Ancak tehlikeleri yaratan da işte bu çekiciliktir. Sınırlandırılmamış govcoinler, özellikle dijital ağ etkileri insanların ondan uzak durmasını zorlaştırırsa, finans sektöründe hızla baskın bir güç haline gelebilir. Bankaların istikrarını bozabilirler. Zira çoğu kişi ve firma, nakitlerini merkez bankalarında saklayacak olursa, kredi veren kurumlar mevduat için başka fon kaynakları bulmak zorunda kalır.

Eğer geleneksel bankaların finansmanı tükenirse, iş ve yatırımları besleyen kredileri başka birinin sağlaması gerekir. Bu durum, bürokratların kredi tahsisini etkileme konusundaki tedirginliklerini artırıyor. Bir krizde, tasarruf sahiplerinin merkez bankasına dijital bir izdihamı banka kaçışlarına neden olabilir.

Diğer taraftan govcoinler, bir kez yükselişe geçtiğinde, devletin vatandaşları kontrol etmesi için panoptikonlar haline gelebilir. Kötü davranış için anında e-para cezalarının kesildiğini düşünün. Govcoinler, aynı zamanda, dünyanın rezerv para birimi ve Amerikan etkisinin temel taşı olan dolara alternatifler oluşturarak ve sınır ötesi ödemeler için yeni bir kanal sağlayarak jeopolitiği de değiştirebilir. Doların saltanatı kısmen Amerika'nın Çin’in rakip olamayacağı açık sermaye piyasalarına ve mülkiyet haklarına dayanıyor. Ancak aynı zamanda eski ödeme sistemlerine, faturalandırma sözleşmelerine ve atalete de. Bu da doları çözülmeye hazır hale getiriyor. Öte yandan küçük ülkeler, insanların yerel para kullanmak yerine yabancı e-para birimlerine geçerek içeride kaosa neden olabileceklerinden endişe duyuyor.

Yeni para, yeni sorunlar

Böylesine geniş bir fırsatlar ve tehlikeler yelpazesi göz korkutucu. Kontrole her şeyden daha çok değer veren Çin yönetimi, bir yandan e-yuan'ın hacmini sınırlandırıyor; diğer yandan Ant gibi özel platformları da sıkıştırıyor. Açık toplumlar, örneğin dijital para birimi hesaplarını sınırlandırırken dikkatli davranmalı.

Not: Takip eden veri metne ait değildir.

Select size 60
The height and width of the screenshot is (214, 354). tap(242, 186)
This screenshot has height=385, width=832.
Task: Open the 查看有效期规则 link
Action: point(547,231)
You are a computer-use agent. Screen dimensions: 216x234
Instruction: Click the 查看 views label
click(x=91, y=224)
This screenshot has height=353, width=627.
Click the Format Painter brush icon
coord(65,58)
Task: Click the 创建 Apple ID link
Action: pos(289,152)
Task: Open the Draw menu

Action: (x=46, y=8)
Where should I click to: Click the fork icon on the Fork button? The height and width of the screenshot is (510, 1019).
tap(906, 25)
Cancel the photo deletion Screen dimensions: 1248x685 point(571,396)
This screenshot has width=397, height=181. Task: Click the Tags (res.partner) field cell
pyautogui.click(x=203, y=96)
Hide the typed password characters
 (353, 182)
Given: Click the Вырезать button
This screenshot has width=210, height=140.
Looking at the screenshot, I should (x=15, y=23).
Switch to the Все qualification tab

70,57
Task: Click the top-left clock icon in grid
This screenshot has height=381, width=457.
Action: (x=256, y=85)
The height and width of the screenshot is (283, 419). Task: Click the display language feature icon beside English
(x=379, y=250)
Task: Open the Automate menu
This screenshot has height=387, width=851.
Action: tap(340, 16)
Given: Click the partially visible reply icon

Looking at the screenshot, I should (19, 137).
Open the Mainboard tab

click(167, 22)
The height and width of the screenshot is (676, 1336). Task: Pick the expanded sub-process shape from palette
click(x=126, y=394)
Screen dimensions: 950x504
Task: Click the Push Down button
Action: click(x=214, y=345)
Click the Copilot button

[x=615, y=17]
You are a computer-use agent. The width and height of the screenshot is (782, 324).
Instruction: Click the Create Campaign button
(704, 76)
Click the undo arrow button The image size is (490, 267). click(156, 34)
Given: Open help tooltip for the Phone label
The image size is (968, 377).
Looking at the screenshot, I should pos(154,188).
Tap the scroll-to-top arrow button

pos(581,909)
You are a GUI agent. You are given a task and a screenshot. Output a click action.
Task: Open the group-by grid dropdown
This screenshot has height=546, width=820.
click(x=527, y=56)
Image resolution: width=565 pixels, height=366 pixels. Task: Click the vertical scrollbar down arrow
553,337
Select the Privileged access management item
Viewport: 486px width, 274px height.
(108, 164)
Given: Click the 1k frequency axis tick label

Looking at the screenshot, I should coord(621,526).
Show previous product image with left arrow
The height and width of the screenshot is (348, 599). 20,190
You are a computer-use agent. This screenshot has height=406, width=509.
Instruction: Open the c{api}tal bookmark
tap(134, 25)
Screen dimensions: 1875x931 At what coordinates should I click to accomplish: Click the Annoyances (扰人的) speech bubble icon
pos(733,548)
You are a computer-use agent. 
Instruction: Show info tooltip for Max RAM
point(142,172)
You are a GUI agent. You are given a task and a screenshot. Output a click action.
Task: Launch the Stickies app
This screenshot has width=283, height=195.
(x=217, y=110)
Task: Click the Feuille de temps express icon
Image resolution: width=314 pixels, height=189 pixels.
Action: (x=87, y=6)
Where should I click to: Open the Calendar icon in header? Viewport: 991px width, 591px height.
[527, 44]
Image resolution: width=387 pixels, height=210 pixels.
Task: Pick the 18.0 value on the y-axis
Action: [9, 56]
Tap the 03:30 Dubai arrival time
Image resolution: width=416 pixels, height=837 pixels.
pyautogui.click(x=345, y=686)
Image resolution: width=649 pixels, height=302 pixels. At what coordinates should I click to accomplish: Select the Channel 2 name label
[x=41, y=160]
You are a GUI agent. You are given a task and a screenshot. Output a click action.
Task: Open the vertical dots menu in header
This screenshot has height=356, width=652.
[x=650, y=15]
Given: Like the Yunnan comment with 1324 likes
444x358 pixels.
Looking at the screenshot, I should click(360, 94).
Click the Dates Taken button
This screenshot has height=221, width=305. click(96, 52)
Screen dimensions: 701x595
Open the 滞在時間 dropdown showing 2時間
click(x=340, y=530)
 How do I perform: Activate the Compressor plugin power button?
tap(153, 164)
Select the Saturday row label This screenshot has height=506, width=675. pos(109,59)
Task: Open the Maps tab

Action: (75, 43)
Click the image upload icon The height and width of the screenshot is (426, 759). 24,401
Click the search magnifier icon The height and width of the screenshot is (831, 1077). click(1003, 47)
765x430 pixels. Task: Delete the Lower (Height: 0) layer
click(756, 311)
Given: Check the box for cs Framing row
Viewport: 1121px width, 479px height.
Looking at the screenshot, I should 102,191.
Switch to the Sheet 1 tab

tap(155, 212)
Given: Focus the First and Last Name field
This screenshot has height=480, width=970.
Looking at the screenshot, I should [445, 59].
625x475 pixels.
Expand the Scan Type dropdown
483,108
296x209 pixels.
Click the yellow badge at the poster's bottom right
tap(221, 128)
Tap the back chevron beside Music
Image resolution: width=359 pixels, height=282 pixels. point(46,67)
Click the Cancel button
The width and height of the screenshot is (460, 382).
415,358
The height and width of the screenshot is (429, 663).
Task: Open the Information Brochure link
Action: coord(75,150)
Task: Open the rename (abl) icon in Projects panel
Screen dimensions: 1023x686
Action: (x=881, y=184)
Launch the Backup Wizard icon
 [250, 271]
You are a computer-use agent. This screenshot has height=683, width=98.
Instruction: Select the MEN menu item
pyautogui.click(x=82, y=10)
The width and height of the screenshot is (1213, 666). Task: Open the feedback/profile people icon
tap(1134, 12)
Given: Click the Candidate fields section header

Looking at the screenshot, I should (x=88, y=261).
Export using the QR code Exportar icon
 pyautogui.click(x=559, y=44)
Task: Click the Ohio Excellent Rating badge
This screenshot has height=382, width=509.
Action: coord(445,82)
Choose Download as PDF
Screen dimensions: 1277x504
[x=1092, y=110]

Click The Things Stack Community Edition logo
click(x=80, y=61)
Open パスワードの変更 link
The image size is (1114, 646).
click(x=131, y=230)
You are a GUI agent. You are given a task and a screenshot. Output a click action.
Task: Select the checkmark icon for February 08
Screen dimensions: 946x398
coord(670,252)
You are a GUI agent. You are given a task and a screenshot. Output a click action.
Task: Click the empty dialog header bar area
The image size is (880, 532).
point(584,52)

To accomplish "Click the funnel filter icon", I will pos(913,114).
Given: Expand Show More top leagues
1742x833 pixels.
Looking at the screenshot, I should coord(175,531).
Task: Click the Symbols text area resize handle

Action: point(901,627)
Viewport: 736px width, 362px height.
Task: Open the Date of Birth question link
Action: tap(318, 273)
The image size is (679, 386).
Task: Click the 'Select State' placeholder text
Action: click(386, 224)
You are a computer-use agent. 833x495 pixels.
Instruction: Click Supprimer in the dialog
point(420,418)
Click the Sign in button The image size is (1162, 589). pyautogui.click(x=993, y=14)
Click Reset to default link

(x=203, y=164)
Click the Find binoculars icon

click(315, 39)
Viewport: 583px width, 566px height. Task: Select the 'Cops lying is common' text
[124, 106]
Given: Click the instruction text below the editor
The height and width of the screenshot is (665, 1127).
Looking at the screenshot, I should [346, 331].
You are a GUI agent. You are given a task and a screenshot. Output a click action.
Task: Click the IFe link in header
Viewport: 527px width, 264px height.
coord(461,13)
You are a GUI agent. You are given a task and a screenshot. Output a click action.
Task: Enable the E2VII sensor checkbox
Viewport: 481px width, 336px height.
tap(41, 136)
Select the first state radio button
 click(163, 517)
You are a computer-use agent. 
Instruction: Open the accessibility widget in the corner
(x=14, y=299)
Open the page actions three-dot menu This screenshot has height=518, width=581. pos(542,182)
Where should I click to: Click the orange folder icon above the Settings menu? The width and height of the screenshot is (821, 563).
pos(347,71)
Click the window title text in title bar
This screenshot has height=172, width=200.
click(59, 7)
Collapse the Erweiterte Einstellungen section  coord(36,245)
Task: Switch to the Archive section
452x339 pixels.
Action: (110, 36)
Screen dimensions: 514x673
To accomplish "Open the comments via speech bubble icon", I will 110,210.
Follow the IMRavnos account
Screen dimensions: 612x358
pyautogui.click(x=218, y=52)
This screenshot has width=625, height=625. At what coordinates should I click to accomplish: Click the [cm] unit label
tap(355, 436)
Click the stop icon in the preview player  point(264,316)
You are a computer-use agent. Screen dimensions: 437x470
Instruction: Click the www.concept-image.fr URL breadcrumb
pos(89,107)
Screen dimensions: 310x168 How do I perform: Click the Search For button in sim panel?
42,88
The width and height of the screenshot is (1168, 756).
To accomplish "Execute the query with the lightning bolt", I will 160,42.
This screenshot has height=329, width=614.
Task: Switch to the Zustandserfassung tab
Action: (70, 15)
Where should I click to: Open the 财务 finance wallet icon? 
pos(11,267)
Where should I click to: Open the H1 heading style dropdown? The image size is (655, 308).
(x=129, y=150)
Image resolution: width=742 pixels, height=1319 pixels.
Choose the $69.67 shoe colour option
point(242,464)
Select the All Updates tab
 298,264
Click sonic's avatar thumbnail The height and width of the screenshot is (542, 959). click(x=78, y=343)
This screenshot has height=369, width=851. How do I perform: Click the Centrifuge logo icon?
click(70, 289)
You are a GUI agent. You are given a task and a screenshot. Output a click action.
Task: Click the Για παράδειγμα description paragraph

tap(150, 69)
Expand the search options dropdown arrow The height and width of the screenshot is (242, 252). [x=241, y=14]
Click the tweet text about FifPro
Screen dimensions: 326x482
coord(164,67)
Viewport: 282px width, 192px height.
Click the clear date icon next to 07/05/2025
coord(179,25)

Hükümetlerin ve finans firmalarının, madeni paralara veya ödeme kartlarına geçiş kadar önemli olan paranın işleyiş biçimindeki uzun vadeli bir değişime hazırlanmaları gerekiyor. Bu, mahremiyet yasalarını güçlendirmek, merkez bankalarının çalışma biçiminde reform yapmak ve geleneksel perakende bankaları daha çevresel bir role hazırlamak anlamına geliyor. Devlete ait dijital para birimleri, finans alanında bir sonraki büyük deneyim olacak. Ve mütevazı ATM'den çok daha önemli olmaya adaylar.


Bu yazı The Economist’in 8 Mayıs 2021 tarihli sayısında “The rise of e-money: The digital currencies that matter” başlığıyla yayımlandı. Çeviride editoryal düzenleme yapılmıştır.